Once a DB table is created though db_create_table() I would expect that the previously cached DB schema (see drupal_get_schema) would be invalidated.
Instead every time db_create_table() is executed after that the DB schema is already cached the newly create table schema won't be inserted in the cached schema resulting in the fact that subsequents calls to drupal_write_record will fail.
Currently if one needs to insert something into the table after a db_create_table() has to call drupal_get_schema('table', TRUE) before doing any insertion.

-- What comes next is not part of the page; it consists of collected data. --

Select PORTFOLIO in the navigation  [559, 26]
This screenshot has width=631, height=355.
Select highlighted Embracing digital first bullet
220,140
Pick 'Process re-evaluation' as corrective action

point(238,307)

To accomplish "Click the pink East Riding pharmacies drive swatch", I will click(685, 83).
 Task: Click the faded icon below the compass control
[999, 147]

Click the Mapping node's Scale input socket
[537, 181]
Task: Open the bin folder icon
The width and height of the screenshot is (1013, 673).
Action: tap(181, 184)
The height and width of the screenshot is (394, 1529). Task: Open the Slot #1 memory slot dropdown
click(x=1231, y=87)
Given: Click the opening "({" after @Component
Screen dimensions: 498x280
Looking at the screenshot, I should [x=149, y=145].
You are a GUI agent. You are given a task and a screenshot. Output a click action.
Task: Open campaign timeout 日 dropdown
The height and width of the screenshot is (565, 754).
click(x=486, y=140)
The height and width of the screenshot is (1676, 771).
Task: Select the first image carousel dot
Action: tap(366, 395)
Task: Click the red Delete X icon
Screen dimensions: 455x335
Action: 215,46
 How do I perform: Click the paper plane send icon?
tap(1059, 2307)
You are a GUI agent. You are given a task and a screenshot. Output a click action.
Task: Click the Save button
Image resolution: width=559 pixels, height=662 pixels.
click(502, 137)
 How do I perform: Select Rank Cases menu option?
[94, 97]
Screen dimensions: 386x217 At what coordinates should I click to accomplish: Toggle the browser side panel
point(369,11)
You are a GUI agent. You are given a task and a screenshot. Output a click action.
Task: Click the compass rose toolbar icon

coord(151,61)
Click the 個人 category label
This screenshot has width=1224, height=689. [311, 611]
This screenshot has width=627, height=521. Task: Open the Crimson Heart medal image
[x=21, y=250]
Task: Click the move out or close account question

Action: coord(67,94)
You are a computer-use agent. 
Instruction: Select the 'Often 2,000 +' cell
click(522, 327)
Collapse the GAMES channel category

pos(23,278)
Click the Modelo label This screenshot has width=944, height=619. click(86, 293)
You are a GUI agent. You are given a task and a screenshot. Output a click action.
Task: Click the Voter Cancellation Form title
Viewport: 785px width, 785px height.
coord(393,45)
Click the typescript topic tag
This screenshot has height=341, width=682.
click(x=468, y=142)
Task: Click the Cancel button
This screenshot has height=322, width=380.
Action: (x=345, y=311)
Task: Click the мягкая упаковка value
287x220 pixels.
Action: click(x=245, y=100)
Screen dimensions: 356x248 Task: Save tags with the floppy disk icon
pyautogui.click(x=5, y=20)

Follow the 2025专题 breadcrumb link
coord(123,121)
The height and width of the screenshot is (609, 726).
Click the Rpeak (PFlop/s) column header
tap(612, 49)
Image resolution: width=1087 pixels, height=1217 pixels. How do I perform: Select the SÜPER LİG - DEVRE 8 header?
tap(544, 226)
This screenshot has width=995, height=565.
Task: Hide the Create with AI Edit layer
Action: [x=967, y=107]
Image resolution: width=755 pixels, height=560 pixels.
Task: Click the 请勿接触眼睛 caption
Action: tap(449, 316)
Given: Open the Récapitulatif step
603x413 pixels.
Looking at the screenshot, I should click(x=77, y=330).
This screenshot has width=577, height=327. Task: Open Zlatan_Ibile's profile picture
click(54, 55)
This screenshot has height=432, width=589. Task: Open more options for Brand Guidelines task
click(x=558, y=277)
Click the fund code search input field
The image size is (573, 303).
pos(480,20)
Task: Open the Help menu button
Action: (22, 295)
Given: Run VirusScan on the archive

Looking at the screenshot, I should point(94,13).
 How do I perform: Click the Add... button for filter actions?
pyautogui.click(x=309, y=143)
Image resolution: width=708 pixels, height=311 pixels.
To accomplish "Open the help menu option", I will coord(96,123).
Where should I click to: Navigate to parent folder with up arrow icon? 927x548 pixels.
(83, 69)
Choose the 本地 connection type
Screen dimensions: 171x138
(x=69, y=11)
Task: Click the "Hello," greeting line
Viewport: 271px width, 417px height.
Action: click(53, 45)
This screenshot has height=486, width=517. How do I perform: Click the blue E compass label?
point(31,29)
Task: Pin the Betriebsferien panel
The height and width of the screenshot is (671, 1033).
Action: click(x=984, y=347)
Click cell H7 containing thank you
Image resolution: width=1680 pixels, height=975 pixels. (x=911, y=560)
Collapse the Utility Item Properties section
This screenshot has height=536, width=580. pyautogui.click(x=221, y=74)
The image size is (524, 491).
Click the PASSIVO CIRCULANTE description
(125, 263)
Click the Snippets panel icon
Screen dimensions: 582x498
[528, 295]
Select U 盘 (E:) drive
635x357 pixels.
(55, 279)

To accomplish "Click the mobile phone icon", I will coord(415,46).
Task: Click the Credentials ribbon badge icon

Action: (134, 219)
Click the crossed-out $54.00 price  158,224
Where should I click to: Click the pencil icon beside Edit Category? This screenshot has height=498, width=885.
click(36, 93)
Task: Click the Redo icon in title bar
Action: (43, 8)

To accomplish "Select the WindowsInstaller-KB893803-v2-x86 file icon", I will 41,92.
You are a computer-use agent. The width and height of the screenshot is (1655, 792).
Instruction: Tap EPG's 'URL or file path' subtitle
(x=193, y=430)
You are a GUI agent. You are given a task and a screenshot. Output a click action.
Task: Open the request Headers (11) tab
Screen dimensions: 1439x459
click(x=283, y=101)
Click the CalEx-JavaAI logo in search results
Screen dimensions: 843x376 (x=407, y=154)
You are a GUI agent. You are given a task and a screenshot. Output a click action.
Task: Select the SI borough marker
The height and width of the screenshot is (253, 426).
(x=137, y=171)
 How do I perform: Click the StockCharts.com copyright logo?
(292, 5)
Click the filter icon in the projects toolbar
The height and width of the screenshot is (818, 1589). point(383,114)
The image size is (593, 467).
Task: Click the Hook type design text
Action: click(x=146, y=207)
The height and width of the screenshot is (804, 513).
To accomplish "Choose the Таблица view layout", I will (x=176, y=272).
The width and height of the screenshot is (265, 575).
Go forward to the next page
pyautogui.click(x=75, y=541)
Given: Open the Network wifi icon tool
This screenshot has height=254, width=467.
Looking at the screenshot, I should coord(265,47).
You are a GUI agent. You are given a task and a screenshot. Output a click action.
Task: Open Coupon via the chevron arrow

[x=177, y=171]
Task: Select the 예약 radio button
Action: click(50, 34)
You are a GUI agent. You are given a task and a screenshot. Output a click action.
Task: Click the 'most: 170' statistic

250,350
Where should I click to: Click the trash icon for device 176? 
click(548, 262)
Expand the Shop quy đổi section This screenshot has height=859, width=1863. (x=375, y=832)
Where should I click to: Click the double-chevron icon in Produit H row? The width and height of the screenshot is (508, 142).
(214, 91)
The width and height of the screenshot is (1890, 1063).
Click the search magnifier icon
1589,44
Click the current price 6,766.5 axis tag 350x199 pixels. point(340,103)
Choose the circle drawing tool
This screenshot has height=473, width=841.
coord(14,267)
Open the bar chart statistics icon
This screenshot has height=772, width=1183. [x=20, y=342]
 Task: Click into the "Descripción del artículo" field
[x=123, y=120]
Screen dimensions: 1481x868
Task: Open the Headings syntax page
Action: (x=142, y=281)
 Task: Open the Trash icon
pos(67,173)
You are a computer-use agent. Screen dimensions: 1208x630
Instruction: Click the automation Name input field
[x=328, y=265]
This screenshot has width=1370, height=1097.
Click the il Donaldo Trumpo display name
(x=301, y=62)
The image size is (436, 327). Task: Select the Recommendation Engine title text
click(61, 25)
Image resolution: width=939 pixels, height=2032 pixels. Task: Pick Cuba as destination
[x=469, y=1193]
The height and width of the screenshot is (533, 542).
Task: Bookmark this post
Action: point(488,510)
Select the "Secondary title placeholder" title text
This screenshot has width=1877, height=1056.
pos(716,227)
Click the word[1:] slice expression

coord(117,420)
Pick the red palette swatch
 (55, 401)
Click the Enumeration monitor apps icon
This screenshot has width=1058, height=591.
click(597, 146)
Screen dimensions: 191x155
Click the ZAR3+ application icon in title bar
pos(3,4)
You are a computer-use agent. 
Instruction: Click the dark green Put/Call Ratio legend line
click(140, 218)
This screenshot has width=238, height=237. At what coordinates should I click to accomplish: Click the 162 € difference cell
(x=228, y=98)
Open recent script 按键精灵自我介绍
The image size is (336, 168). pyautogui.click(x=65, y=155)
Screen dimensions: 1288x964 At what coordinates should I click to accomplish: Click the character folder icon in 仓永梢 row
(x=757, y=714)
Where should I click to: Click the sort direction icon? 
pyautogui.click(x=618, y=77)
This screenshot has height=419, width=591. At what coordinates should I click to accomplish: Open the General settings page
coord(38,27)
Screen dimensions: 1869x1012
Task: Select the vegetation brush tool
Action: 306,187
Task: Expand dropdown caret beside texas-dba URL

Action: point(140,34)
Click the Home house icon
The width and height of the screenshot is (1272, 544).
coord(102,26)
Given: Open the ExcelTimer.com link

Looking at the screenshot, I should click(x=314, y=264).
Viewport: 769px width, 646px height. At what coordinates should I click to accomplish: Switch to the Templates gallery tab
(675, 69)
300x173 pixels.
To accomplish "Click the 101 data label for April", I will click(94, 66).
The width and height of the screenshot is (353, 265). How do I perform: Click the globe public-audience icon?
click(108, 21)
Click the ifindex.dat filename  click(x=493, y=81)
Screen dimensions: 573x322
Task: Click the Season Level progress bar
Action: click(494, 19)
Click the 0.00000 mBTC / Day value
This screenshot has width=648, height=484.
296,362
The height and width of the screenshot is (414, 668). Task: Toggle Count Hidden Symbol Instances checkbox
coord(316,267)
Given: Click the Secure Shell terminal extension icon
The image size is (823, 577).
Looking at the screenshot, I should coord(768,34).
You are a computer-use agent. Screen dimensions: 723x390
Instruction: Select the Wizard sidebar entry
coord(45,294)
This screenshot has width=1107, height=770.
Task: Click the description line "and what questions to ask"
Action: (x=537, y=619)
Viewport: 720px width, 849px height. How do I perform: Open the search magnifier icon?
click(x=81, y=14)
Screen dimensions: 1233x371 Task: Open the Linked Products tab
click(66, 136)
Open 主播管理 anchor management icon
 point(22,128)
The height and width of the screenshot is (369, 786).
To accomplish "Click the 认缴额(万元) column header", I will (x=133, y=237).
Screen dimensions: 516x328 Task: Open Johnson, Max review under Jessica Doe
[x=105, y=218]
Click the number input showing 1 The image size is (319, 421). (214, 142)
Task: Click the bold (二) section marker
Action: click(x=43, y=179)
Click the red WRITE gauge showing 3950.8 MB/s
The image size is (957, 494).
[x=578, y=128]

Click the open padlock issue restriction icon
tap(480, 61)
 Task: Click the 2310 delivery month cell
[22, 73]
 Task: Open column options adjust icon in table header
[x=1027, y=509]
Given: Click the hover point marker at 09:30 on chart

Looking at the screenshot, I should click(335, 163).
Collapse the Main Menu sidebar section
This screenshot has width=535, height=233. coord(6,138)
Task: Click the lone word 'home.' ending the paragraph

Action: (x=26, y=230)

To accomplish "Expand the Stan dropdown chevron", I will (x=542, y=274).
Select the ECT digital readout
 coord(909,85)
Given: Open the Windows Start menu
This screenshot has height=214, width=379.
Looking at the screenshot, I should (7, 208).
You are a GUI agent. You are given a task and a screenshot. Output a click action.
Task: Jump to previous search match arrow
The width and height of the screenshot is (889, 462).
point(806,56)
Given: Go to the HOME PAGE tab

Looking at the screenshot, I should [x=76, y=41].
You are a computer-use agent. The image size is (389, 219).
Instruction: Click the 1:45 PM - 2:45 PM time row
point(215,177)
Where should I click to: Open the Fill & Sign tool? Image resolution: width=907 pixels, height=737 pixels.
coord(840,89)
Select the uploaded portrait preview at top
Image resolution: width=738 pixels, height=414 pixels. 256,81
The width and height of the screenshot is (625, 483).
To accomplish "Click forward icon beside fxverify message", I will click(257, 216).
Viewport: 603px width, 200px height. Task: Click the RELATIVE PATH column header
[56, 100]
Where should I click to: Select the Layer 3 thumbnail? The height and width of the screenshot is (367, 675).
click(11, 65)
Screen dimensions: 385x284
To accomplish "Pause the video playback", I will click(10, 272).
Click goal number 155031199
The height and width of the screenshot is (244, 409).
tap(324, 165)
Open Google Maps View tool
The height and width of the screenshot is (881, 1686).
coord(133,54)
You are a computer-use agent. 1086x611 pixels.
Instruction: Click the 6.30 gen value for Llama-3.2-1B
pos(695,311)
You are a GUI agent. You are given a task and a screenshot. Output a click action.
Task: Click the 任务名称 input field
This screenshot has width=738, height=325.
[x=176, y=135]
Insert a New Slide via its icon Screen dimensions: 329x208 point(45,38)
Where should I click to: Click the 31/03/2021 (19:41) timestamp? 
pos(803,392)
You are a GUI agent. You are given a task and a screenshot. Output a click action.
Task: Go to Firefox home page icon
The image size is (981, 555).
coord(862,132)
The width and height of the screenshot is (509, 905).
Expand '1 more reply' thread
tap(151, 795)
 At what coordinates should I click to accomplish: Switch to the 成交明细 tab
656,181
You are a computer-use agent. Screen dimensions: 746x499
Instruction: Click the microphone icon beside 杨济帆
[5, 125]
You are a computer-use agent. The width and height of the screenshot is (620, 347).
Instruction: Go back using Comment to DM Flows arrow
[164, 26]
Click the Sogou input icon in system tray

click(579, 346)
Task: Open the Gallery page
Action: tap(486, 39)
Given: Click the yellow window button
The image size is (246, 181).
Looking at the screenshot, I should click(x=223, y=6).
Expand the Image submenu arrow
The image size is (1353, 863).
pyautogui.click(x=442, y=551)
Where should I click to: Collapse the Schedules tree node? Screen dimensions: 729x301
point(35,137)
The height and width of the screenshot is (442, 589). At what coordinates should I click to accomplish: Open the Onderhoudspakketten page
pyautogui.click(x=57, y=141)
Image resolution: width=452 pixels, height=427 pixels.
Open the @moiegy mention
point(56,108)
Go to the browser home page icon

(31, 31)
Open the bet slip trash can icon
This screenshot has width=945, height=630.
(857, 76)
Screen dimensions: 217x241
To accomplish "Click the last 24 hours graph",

I think this is pretty illogical as IMHO one would just expect that the newly created table to be in the DB schema.
This easily leads to bugs for example in .install files and update functions.
For example: http://drupal.org/node/716506#comment-2612184
I would suggest adding a call to call drupal_get_schema('table', TRUE) in db_create_table() so that the cached schema will be refreshed..
Another approach would be making drupal_get_schema intelligent enough to understand that it's cached schema is out of date but this probably would have some problems with performance..
Hope this helps,
I'm interested in hearing your comments.
Fabio Varesano
Comment | File | Size | Author |
---|---|---|---|
#22 | drupal.forbid-drupal-write-record.patch | 1.06 KB | sun |
#8 | drupal.update-schema.8.patch | 790 bytes | sun |
Comments
Comment #1
sunsubscribing
Comment #2
Crell CreditAttribution: Crell commentedI am not sure that adding the line to db_create_table() itself is a good idea. For one thing, it's just a procedural wrapper around the OO DB layer, and direct function calls within the DB layer classes is in most cases a bug. For another, tables are generally created en masse, like on install. Clearing and rebuilding the cache after every single alteration to the schema is needless thrashing. Plus, the schema cache is based on hook_schema() anyway, not the actual tables themselves. :-)
Rather, I think we should be making sure that after any operation likely to affect the schema we clear the cache. Eg, after each update hook, or after a series of update hooks gets called. In fact, don't we do that already since the cache is cleared after an update to begin with?
Comment #3
sunSimilar thoughts crossed my mind when reading the other, original issue. My thought was that a module update, which adds a table, will have the new table already defined in hook_schema().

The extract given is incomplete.